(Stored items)

=======

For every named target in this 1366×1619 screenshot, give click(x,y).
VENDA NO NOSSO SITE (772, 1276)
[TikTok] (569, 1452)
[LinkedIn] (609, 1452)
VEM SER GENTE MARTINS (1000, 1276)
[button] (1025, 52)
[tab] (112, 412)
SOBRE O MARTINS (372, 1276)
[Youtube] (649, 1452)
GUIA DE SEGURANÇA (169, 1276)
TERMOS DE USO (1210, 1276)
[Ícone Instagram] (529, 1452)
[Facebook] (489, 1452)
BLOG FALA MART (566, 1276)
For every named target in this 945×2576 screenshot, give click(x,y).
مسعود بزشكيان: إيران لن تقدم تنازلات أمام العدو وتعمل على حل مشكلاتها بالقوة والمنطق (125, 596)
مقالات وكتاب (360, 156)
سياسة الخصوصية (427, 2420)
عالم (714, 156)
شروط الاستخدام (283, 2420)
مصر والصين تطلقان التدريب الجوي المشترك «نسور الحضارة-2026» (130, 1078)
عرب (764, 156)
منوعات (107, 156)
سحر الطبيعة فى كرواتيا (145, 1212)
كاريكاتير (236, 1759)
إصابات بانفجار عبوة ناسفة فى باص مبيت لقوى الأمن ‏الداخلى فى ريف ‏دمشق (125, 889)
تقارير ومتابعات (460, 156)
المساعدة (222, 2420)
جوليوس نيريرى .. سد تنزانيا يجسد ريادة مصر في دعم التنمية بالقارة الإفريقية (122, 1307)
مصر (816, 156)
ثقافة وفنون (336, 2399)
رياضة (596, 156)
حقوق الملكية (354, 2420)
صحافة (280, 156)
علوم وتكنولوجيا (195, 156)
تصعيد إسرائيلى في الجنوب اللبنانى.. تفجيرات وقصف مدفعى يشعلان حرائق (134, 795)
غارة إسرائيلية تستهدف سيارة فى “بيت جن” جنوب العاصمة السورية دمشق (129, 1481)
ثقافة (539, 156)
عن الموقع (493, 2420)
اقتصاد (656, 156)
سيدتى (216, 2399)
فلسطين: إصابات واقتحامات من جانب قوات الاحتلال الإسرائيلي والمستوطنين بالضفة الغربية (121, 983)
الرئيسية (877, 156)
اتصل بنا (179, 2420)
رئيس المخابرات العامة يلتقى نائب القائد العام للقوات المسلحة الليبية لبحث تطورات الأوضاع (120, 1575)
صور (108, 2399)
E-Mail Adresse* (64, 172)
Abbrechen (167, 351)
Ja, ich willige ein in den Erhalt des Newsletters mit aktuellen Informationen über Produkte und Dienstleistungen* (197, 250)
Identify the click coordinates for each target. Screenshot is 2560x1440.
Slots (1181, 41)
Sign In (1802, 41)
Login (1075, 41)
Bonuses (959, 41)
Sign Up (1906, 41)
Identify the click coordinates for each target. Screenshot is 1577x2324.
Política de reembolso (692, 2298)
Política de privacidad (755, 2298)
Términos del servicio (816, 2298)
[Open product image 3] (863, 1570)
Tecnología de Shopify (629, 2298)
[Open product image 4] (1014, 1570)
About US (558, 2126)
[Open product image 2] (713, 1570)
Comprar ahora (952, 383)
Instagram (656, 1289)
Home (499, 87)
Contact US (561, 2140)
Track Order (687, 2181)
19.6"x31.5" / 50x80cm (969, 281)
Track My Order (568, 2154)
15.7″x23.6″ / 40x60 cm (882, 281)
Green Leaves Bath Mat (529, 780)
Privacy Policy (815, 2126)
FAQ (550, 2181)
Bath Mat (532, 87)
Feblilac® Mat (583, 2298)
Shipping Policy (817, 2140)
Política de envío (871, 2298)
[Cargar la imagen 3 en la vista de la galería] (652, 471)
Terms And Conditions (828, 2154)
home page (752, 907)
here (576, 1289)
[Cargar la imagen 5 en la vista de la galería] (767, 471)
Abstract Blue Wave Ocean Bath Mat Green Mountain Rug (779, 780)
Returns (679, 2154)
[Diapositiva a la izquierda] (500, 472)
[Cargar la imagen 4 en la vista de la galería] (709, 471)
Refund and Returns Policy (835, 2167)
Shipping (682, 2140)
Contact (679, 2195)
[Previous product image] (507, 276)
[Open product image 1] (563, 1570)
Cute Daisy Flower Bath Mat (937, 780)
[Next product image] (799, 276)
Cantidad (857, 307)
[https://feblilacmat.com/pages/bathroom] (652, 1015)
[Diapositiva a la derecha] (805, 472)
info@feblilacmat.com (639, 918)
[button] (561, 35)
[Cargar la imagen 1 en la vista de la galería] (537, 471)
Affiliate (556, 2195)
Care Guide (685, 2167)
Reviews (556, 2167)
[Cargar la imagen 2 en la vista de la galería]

=======

Exercise details:
Restate the data above in full, keeping every word as it is.

Response to this task:
For every named target in this 1366×1619 screenshot, give click(x,y).
VENDA NO NOSSO SITE (772, 1276)
[TikTok] (569, 1452)
[LinkedIn] (609, 1452)
VEM SER GENTE MARTINS (1000, 1276)
[button] (1025, 52)
[tab] (112, 412)
SOBRE O MARTINS (372, 1276)
[Youtube] (649, 1452)
GUIA DE SEGURANÇA (169, 1276)
TERMOS DE USO (1210, 1276)
[Ícone Instagram] (529, 1452)
[Facebook] (489, 1452)
BLOG FALA MART (566, 1276)
For every named target in this 945×2576 screenshot, give click(x,y).
مسعود بزشكيان: إيران لن تقدم تنازلات أمام العدو وتعمل على حل مشكلاتها بالقوة والمنطق (125, 596)
مقالات وكتاب (360, 156)
سياسة الخصوصية (427, 2420)
عالم (714, 156)
شروط الاستخدام (283, 2420)
مصر والصين تطلقان التدريب الجوي المشترك «نسور الحضارة-2026» (130, 1078)
عرب (764, 156)
منوعات (107, 156)
سحر الطبيعة فى كرواتيا (145, 1212)
كاريكاتير (236, 1759)
إصابات بانفجار عبوة ناسفة فى باص مبيت لقوى الأمن ‏الداخلى فى ريف ‏دمشق (125, 889)
تقارير ومتابعات (460, 156)
المساعدة (222, 2420)
جوليوس نيريرى .. سد تنزانيا يجسد ريادة مصر في دعم التنمية بالقارة الإفريقية (122, 1307)
مصر (816, 156)
ثقافة وفنون (336, 2399)
رياضة (596, 156)
حقوق الملكية (354, 2420)
صحافة (280, 156)
علوم وتكنولوجيا (195, 156)
تصعيد إسرائيلى في الجنوب اللبنانى.. تفجيرات وقصف مدفعى يشعلان حرائق (134, 795)
غارة إسرائيلية تستهدف سيارة فى “بيت جن” جنوب العاصمة السورية دمشق (129, 1481)
ثقافة (539, 156)
عن الموقع (493, 2420)
اقتصاد (656, 156)
سيدتى (216, 2399)
فلسطين: إصابات واقتحامات من جانب قوات الاحتلال الإسرائيلي والمستوطنين بالضفة الغربية (121, 983)
الرئيسية (877, 156)
اتصل بنا (179, 2420)
رئيس المخابرات العامة يلتقى نائب القائد العام للقوات المسلحة الليبية لبحث تطورات الأوضاع (120, 1575)
صور (108, 2399)
E-Mail Adresse* (64, 172)
Abbrechen (167, 351)
Ja, ich willige ein in den Erhalt des Newsletters mit aktuellen Informationen über Produkte und Dienstleistungen* (197, 250)
Identify the click coordinates for each target. Screenshot is 2560x1440.
Slots (1181, 41)
Sign In (1802, 41)
Login (1075, 41)
Bonuses (959, 41)
Sign Up (1906, 41)
Identify the click coordinates for each target. Screenshot is 1577x2324.
Política de reembolso (692, 2298)
Política de privacidad (755, 2298)
Términos del servicio (816, 2298)
[Open product image 3] (863, 1570)
Tecnología de Shopify (629, 2298)
[Open product image 4] (1014, 1570)
About US (558, 2126)
[Open product image 2] (713, 1570)
Comprar ahora (952, 383)
Instagram (656, 1289)
Home (499, 87)
Contact US (561, 2140)
Track Order (687, 2181)
19.6"x31.5" / 50x80cm (969, 281)
Track My Order (568, 2154)
15.7″x23.6″ / 40x60 cm (882, 281)
Green Leaves Bath Mat (529, 780)
Privacy Policy (815, 2126)
FAQ (550, 2181)
Bath Mat (532, 87)
Feblilac® Mat (583, 2298)
Shipping Policy (817, 2140)
Política de envío (871, 2298)
[Cargar la imagen 3 en la vista de la galería] (652, 471)
Terms And Conditions (828, 2154)
home page (752, 907)
here (576, 1289)
[Cargar la imagen 5 en la vista de la galería] (767, 471)
Abstract Blue Wave Ocean Bath Mat Green Mountain Rug (779, 780)
Returns (679, 2154)
[Diapositiva a la izquierda] (500, 472)
[Cargar la imagen 4 en la vista de la galería] (709, 471)
Refund and Returns Policy (835, 2167)
Shipping (682, 2140)
Contact (679, 2195)
[Previous product image] (507, 276)
[Open product image 1] (563, 1570)
Cute Daisy Flower Bath Mat (937, 780)
[Next product image] (799, 276)
Cantidad (857, 307)
[https://feblilacmat.com/pages/bathroom] (652, 1015)
[Diapositiva a la derecha] (805, 472)
info@feblilacmat.com (639, 918)
[button] (561, 35)
[Cargar la imagen 1 en la vista de la galería] (537, 471)
Affiliate (556, 2195)
Care Guide (685, 2167)
Reviews (556, 2167)
[Cargar la imagen 2 en la vista de la galería]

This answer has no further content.